Eine Sinnreise durch die Schweiz

  • Text und Fotos: Brigitte Zaugg

Vor einem runden Geburtstag stellt man sich so seine Fragen. Unsere Autorin hat zu ihrem Sechzigsten Antworten darauf gesucht – bei ganz besonderen Gleichaltrigen.

Erster Halt: Cern in Genf

Bibiip, bibiip – mein Handy sendet irdische Signale und holt mich zurück in einen kahlen Raum im Cern. Ein kosmischer Coitus interruptus, sause ich doch gerade mit nahezu Lichtgeschwindigkeit durch einen bläulich erhellten Tunnel hinaus ins Teilchenuniversum, hinter einem Irrlicht her, auf Kollisionskurs mit weiss Gott wem oder was. Mit einem Proton vermutlich, aber sicher bin ich da nicht, denn mein Kopfhörer hat den Geist aufgegeben. Ich schaue mich um: Niemand sonst in der international zusammengewürfelten Besuchergruppe hat das Piepsen vernommen. Alle starren, manche mit offenem Mund, auf die angebeamte Wand, in vager Erwartung eines Urknällchens, klobige Boxen auf den Ohren und dunkle 3D-Brillen auf der Nase. An die zwanzig Aliens – Physikstudenten, pensionierte Lehrerinnen mit ihren Enkeln, Weltreisende – sind nach Genf gekommen, um zu sehen, was am Europäischen Kernforschungszentrum Cern im 60. Jahr seines Bestehens so abgeht.

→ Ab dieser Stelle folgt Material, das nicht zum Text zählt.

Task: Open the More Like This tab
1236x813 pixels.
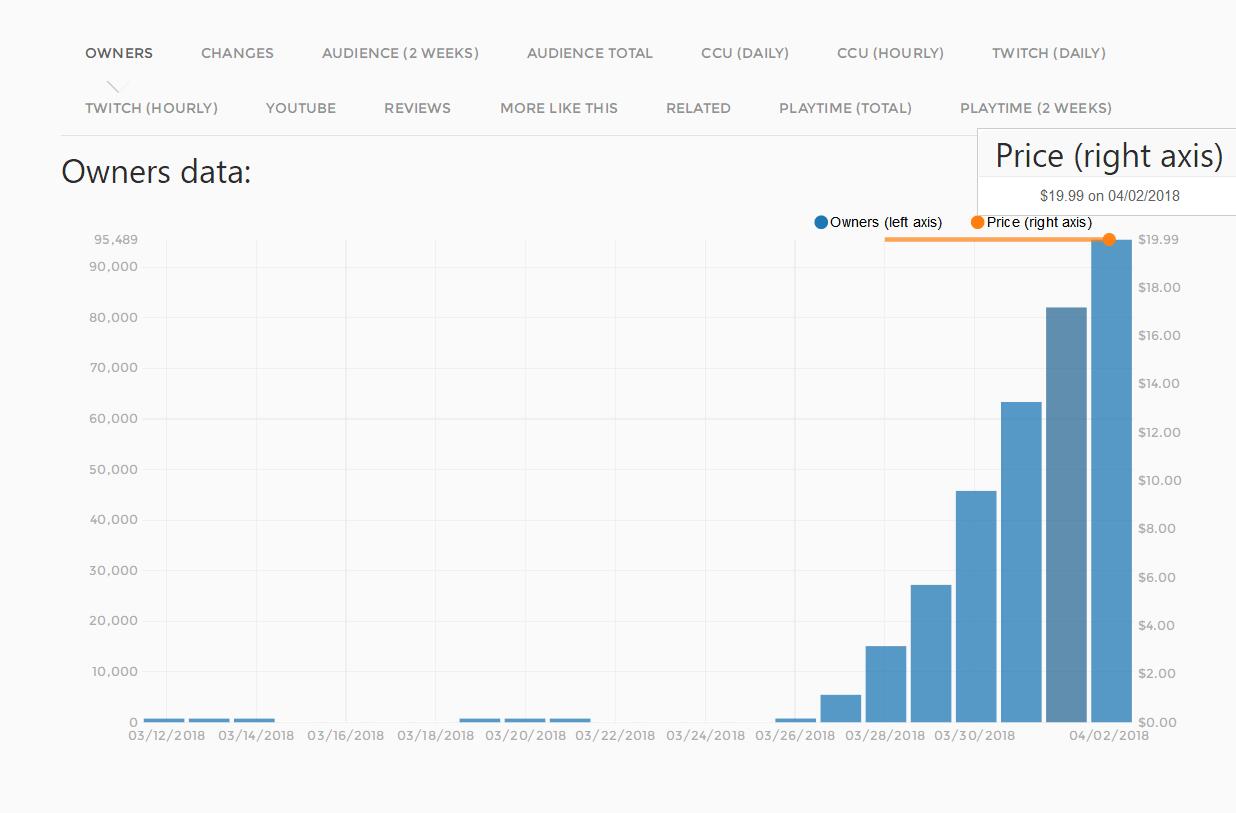Action: pyautogui.click(x=559, y=108)
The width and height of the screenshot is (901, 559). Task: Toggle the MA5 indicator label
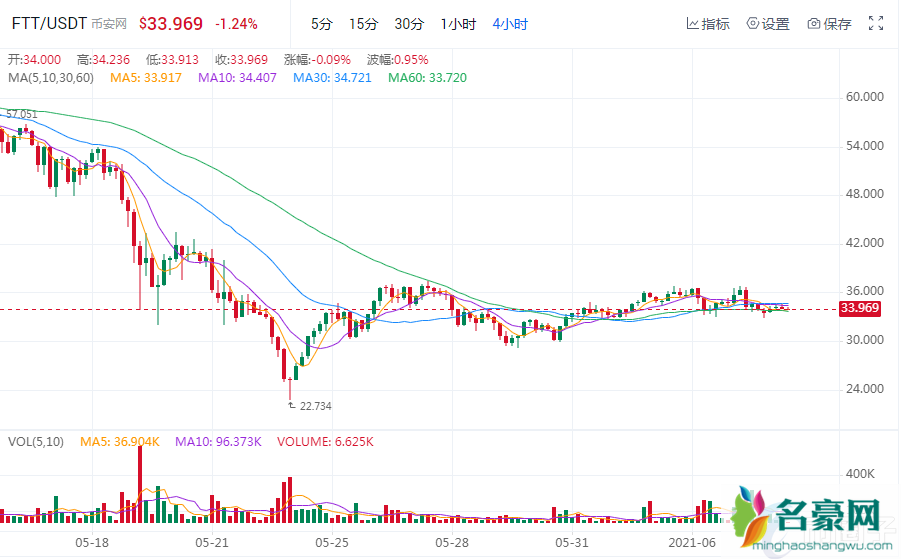[148, 77]
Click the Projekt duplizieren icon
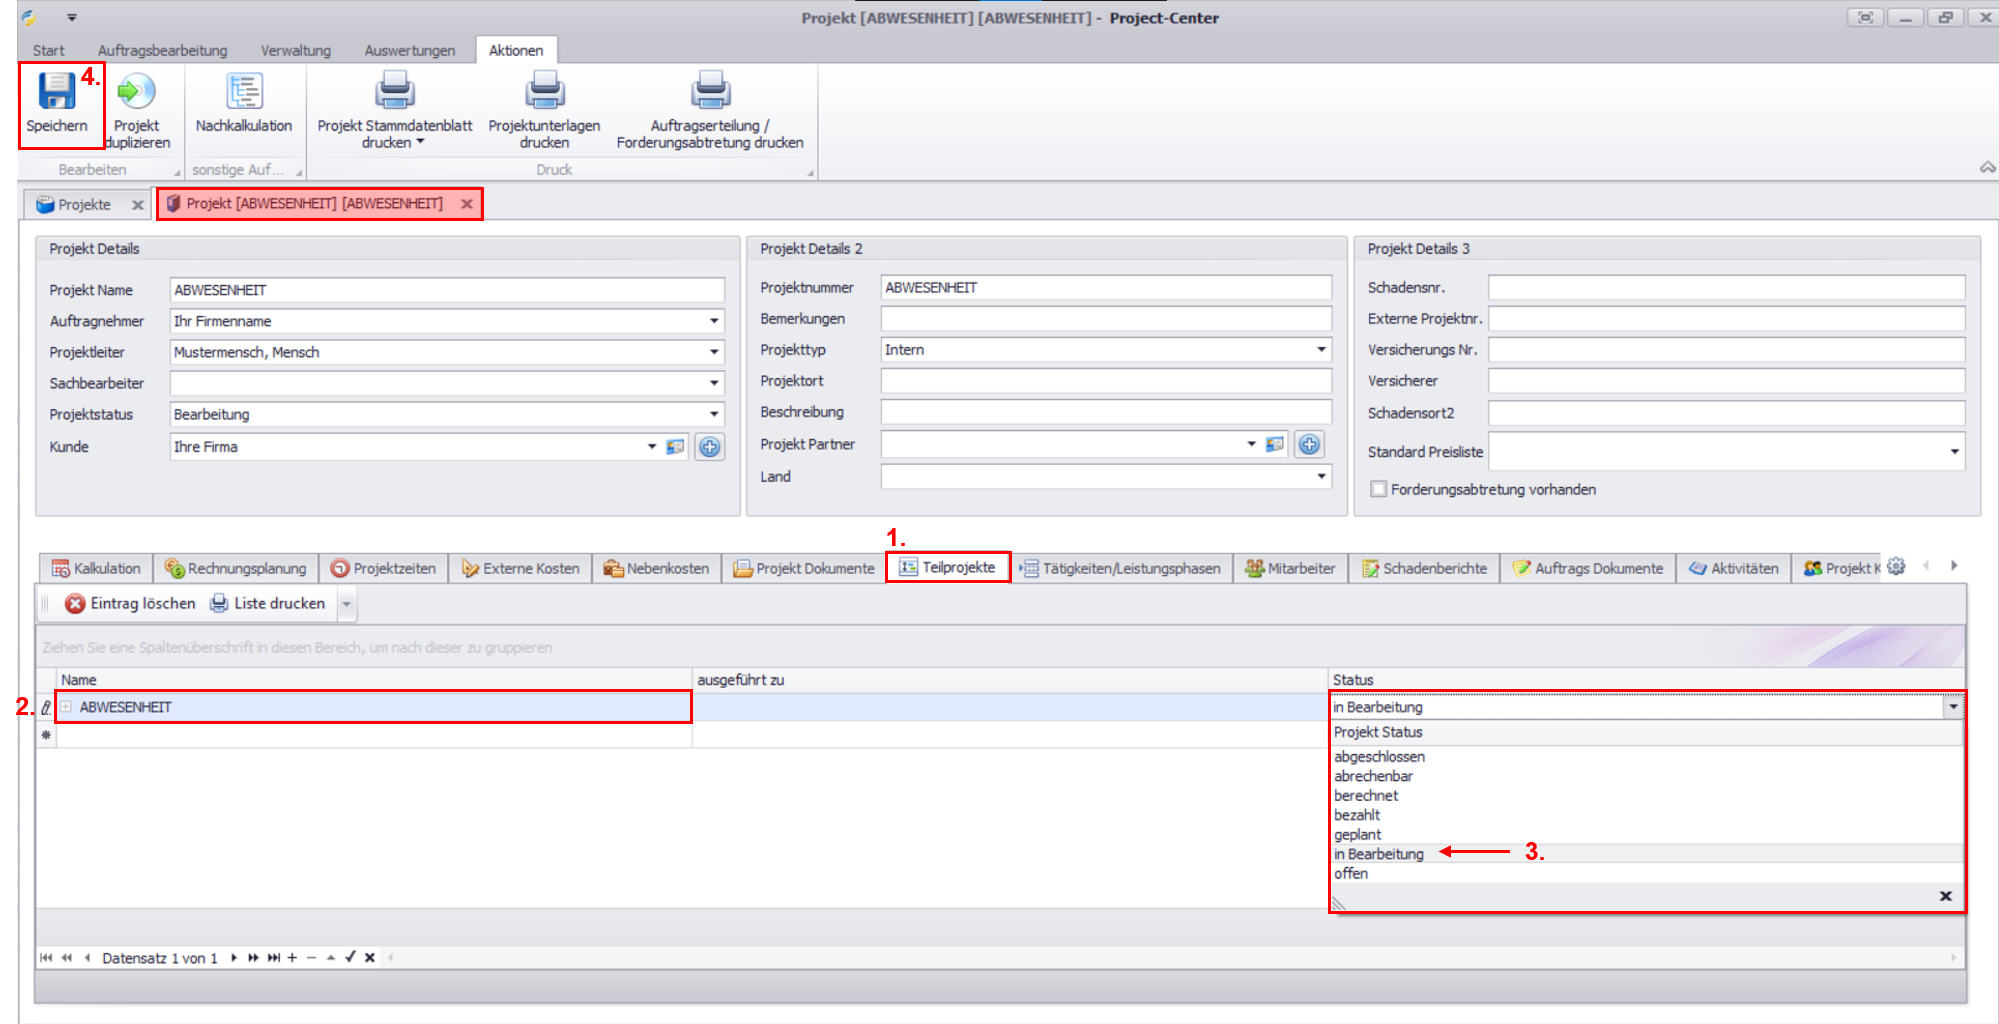 click(x=136, y=92)
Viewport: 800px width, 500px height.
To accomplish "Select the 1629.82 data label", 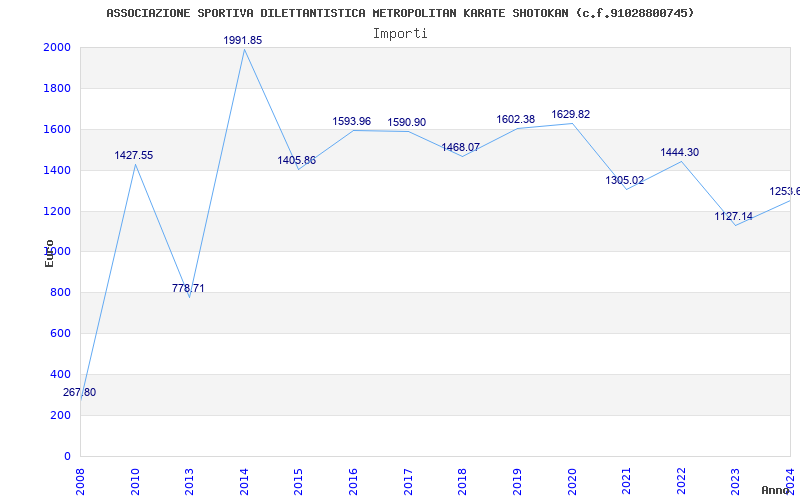I will click(x=570, y=114).
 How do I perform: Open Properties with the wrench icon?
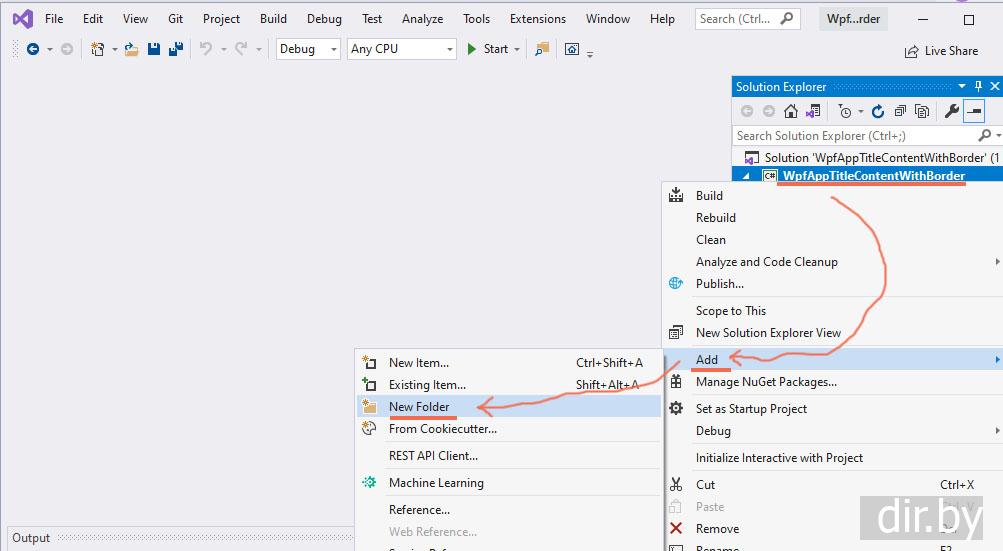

Und ich? Was mache ich hier? Ich relativitätstheoretische Dumpfbacke? Ich suche eine Gewissheit. Und zwar die, dass weder Himmel noch Fegefeuer oder sogar Hölle auf mich warten, sondern am liebsten einfach – nichts. Das virtuelle Nahtoderlebnis in der blauen Röhre beschert uns ein Film über die Detektorstation Atlas am Large Hadron Collider LHC, dem leistungsstärksten Teilchenbeschleuniger der Welt. In diesem 27 Kilometer langen Ringtunnel bewältigt ein Protonenstrahl in nur zehn Stunden zehn Milliarden Kilometer, also ungefähr einmal Planet Neptun und zurück – eine unermesslich weite Reise, wenn man bedenkt, dass der Mars, verglichen mit dem Neptun, quasi vor unserer Haustür durch den Weltraum eiert. Der Atlas-Detektor selbst steht tief unten in einem bunt bemalten Betonbau mit einem Keller von der Grösse einer Kathedrale. Es ist eine zylinderförmige Maschine, 45 Meter lang und 25 Meter dick, 7000 Tonnen schwer, mit 3000 Kilometern Kabelsalat und ebenso vielen Mitarbeitenden aus fast vierzig Nationen.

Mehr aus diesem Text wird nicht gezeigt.